Festin Mario R, Lumbiganon Pisake, Tolosa Jorge E, Finney Kathryn A, Ba-Thike Katherine, Chipato Tsungai, Gaitán Hernando, Xu Liangzhi, Limpongsanurak Sompop, Mittal Suneeta, Peedicayil Abraham, Pramono Noor, Purwar Manorama, Shenoy Sheela, Daly Sean
College of Medicine-Philippine General Hospital, University of the Philippines Manila.
Bull World Health Organ. 2003;81(4):286-91. Epub 2003 May 16.
To determine the use of the active management of the third stage of labour in 15 university-based obstetric centres in ten developing and developed countries and to determine whether evidence-based practices were being used.
From March 1999 to December 1999, the Global Network for Perinatal and Reproductive Health (GNPRH) conducted an observational, cross-sectional survey to assess the use of the practice and its components. Prospective data on patient characteristics and the interventions used in the management of the third stage of labour were collected using standardized methods. Data on approximately 30 consecutive vaginal deliveries in each centre (452 in total) were included.
Significant intracountry and intercountry variation in the practice of the active management of the third stage of labour was found (111/452 deliveries used active management), which confirmed the existence of a large gap between knowledge and practice.
Areas identified for improvement are the urgent implementation of the evidence-based clinical management practice defined as the active management of the third stage of labour; increased accessibility to systematic reviews in developing countries; and the conduction of clinical trials that assess the impact of this intervention in other settings.

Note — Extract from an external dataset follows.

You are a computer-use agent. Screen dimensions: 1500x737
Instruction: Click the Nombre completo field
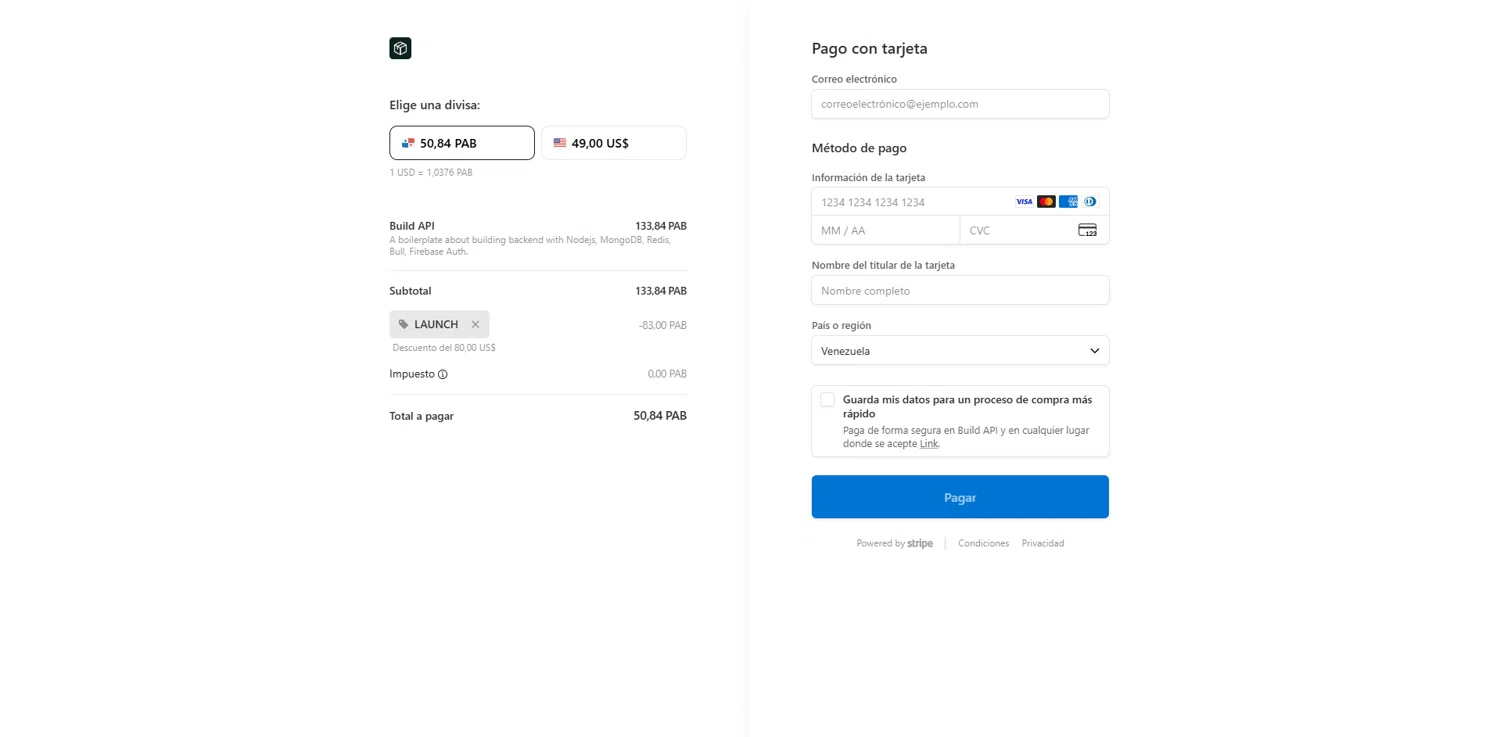point(960,291)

确定十个发展中国家和发达国家的15家大学附属医院产科中心对第三产程积极管理的应用情况,并确定是否采用了循证医学实践。
1999年3月至1999年12月,全球围产期和生殖健康网络(GNPRH)开展了一项观察性横断面调查,以评估该实践及其组成部分的应用情况。采用标准化方法收集了患者特征和第三产程管理中所用干预措施的前瞻性数据。纳入了每个中心约30例连续阴道分娩的数据(共452例)。
发现第三产程积极管理实践在国家内部和国家之间存在显著差异(452例分娩中有111例采用了积极管理),这证实了知识与实践之间存在巨大差距。
确定需要改进的领域包括:紧急实施定义为第三产程积极管理的循证临床管理实践;提高发展中国家获取系统评价的机会;开展评估该干预措施在其他环境中影响的临床试验。